Hey Fede and Nikita,
Kafka indexing service creates a different
segment for each Kafka partition in order to ensure deterministic
segment generation. The issue is that since Kafka only guarantees
message order within a partition and not across multiple partitions, if
two replica tasks were to write events from multiple partitions into a
single segment each and maxRowsPerSegment was hit and we cut a segment,
each of those segments would contain different data depending on the
order the Kafka consumer received them. In order to get around the
limitation of no order guarantee across a Kafka topic, we have to treat
each partition separately.
The other thing to keep in mind is
that taskDuration don't align themselves on time boundaries the way that
segmentGranularity does.
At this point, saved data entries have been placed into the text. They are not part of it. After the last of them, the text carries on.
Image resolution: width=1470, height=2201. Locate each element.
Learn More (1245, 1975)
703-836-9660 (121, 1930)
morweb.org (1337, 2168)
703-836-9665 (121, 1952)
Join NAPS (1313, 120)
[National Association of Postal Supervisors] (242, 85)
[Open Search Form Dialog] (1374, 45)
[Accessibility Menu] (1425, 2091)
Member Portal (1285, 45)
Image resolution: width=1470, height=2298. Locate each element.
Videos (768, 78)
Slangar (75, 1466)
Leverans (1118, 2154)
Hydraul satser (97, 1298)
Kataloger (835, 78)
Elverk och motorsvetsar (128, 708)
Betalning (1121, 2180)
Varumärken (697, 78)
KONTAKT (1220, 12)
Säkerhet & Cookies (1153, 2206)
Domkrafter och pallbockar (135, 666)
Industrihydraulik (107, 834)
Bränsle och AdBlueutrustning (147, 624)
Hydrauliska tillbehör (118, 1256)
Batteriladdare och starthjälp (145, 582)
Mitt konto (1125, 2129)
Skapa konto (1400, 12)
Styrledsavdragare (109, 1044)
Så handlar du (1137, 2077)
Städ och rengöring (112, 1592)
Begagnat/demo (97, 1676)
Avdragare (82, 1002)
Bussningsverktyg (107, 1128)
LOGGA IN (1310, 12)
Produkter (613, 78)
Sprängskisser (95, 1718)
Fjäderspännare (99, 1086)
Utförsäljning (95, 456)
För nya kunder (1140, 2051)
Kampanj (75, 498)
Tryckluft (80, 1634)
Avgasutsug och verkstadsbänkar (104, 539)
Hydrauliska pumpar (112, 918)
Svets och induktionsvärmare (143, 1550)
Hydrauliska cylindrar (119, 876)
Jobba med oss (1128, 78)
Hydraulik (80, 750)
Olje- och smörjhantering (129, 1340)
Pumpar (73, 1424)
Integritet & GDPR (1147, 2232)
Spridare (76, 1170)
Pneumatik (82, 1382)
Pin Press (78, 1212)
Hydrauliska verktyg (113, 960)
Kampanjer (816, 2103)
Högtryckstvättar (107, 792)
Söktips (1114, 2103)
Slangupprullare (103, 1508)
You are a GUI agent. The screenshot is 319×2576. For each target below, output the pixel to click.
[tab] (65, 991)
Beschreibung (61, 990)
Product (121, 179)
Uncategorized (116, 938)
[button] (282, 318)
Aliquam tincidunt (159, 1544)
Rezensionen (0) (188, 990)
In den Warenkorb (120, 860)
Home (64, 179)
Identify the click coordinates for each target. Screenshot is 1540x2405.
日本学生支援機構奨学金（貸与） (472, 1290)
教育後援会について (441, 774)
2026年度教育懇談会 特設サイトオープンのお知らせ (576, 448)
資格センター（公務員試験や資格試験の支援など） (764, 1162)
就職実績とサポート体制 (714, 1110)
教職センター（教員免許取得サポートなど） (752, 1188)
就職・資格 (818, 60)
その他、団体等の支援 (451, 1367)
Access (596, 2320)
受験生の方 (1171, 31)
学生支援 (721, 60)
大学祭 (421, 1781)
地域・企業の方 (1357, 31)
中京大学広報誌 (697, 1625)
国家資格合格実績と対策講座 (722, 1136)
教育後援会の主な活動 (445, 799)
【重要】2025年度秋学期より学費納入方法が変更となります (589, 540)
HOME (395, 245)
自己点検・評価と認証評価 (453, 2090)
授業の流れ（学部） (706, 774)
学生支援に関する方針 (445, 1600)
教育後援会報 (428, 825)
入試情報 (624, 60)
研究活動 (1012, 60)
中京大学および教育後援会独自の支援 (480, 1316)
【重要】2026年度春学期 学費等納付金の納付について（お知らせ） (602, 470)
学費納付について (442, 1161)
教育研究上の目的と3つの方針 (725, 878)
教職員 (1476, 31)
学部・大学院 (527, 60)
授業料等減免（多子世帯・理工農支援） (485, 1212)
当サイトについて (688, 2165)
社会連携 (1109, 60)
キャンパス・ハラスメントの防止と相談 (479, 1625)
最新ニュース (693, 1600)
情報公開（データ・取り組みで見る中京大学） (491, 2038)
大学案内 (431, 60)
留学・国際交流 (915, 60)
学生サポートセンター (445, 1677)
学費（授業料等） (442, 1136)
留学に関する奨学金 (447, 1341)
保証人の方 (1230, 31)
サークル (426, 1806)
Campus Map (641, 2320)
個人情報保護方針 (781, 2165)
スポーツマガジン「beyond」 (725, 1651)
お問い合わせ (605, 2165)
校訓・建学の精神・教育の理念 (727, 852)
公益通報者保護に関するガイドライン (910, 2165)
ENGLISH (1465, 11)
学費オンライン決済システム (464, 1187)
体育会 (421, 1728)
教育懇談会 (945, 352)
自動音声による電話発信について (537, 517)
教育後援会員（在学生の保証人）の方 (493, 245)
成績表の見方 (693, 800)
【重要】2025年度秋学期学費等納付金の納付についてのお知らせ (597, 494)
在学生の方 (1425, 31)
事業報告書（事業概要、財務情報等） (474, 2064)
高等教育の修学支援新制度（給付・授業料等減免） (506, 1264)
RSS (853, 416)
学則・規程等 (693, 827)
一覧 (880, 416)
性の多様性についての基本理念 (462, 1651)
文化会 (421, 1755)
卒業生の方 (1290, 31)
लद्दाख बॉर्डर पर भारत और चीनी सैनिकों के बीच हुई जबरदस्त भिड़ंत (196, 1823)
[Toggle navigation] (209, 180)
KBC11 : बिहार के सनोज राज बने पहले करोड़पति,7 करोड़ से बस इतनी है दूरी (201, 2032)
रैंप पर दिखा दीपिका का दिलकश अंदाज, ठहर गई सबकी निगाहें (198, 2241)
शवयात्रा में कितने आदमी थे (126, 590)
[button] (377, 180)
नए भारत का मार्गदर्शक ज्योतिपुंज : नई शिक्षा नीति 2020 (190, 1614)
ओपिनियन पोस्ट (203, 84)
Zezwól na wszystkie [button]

A segmentGranularity of an hour with realtime
data will run from the start of the current hour to the end of the
current hour, whereas a taskDuration of an hour will run from now until
now+1H. This is why Nikita is seeing 10+ shards per hour for 5
partitions and why the segment size is not consistent.
To
minimize the number of segments created, use as few Kafka partitions as
necessary that still allow you to meet your Kafka/Druid ingestion
throughput requirements (since partitions cannot be split across
multiple Druid indexing tasks). You can also try increasing
taskDuration, but there's tradeoffs to doing that (MMs may need more
resources for queries as it's holding onto data longer, in the case of a
failure more data will need to be reindexed).
Right now, the
best way to handle excessive segments is to run a Hadoop batch job using a
dataSource inputSpec to re-index the data from the existing segments
into more optimally sized segments. Docs for how to do this are here:
http://druid.io/docs/0.9.1.1/ingestion/update-existing-data.htmlIn the future, we are looking to add alternate ways to do this that don't require Hadoop.
Hope this helps,
David